• _Passage to read_
•••

But wait… she’s with friends. You dropped that you are going back to your pad for the after-party and she should come with, and she has told you that she wants to come, but her 3 roommates come up to her and say “Hey, we’re all going home in a few minutes, get ready.” Normally, when a girl’s social group makes a decision to leave, they are all leaving. But not this girl, you see, over the past few hours she has taken on the identity of a very independent woman who makes her own decisions, and again, her actions are going to be congruent with this identity. So she tells her friends, “I’m actually going to A-Bar with him, I’ll catch up with you guys in a few hours.” Bamm… their objection has been neutralized.

 

All my “bad girl traits” will help neutralize some objections when used properly. Compliment a girl on being spontaneous, and it won’t be a big deal that she randomly ended up at your place. Compliment a girl on being fun, make out with her later in the night, then say “that was fun,” and escalation will be a cinch. Compliment a girl on being open-minded, and when you want to try something really freaky with her sexually there will be no objection. The list goes on…

 

And if a girl looks like she could be “girlfriend material” compliment her on “good girl traits”, sometimes even before they have manifested themselves fully, and you will be amazed and how fast they do manifest themselves, and she adopts them into her identity.

•••

• _Set problem A_
Could you reproduce the full passage on complimenting a woman's traits, word for word?
The rows below bear no relation to the passage.

• _Rows from a data source_

•••

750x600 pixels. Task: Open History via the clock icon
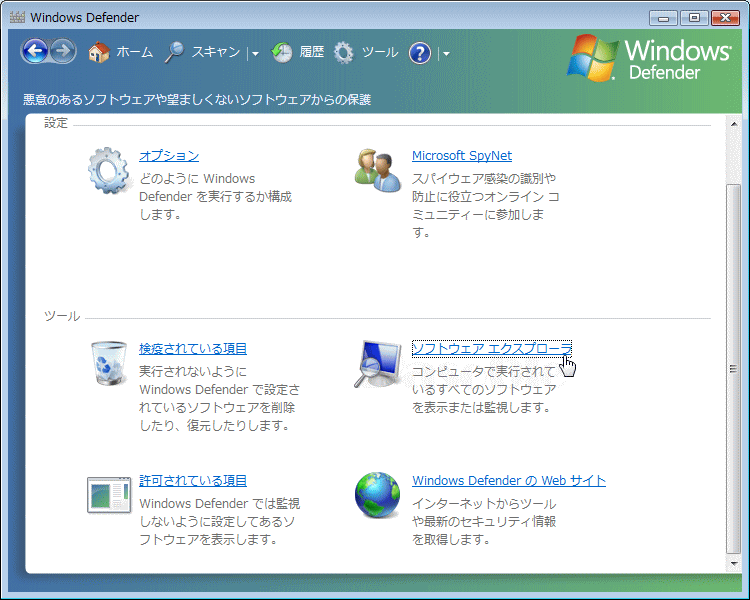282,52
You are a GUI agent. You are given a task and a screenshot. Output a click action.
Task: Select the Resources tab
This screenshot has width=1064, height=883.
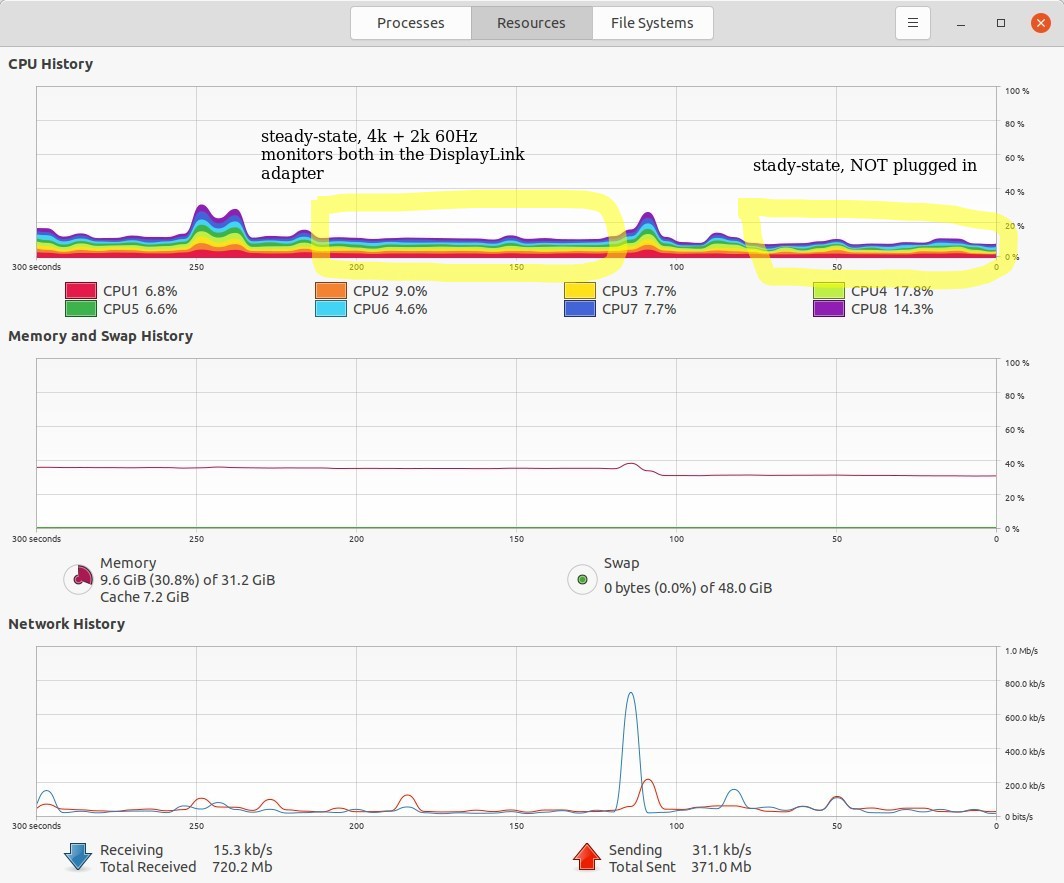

•••

• _Set problem B_
Can you turn every line of the data-source rows above into a JSON list of strings, one string per line, skipping blank lines and leaving the pictures out?

• _Expected answer A_
But wait… she’s with friends. You dropped that you are going back to your pad for the after-party and she should come with, and she has told you that she wants to come, but her 3 roommates come up to her and say “Hey, we’re all going home in a few minutes, get ready.” Normally, when a girl’s social group makes a decision to leave, they are all leaving. But not this girl, you see, over the past few hours she has taken on the identity of a very independent woman who makes her own decisions, and again, her actions are going to be congruent with this identity. So she tells her friends, “I’m actually going to A-Bar with him, I’ll catch up with you guys in a few hours.” Bamm… their objection has been neutralized.

 

All my “bad girl traits” will help neutralize some objections when used properly. Compliment a girl on being spontaneous, and it won’t be a big deal that she randomly ended up at your place. Compliment a girl on being fun, make out with her later in the night, then say “that was fun,” and escalation will be a cinch. Compliment a girl on being open-minded, and when you want to try something really freaky with her sexually there will be no objection. The list goes on…

 

And if a girl looks like she could be “girlfriend material” compliment her on “good girl traits”, sometimes even before they have manifested themselves fully, and you will be amazed and how fast they do manifest themselves, and she adopts them into her identity.

• _Expected answer B_
[
  "750x600 pixels. Task: Open History via the clock icon",
  "282,52",
  "You are a GUI agent. You are given a task and a screenshot. Output a click action.",
  "Task: Select the Resources tab",
  "This screenshot has width=1064, height=883."
]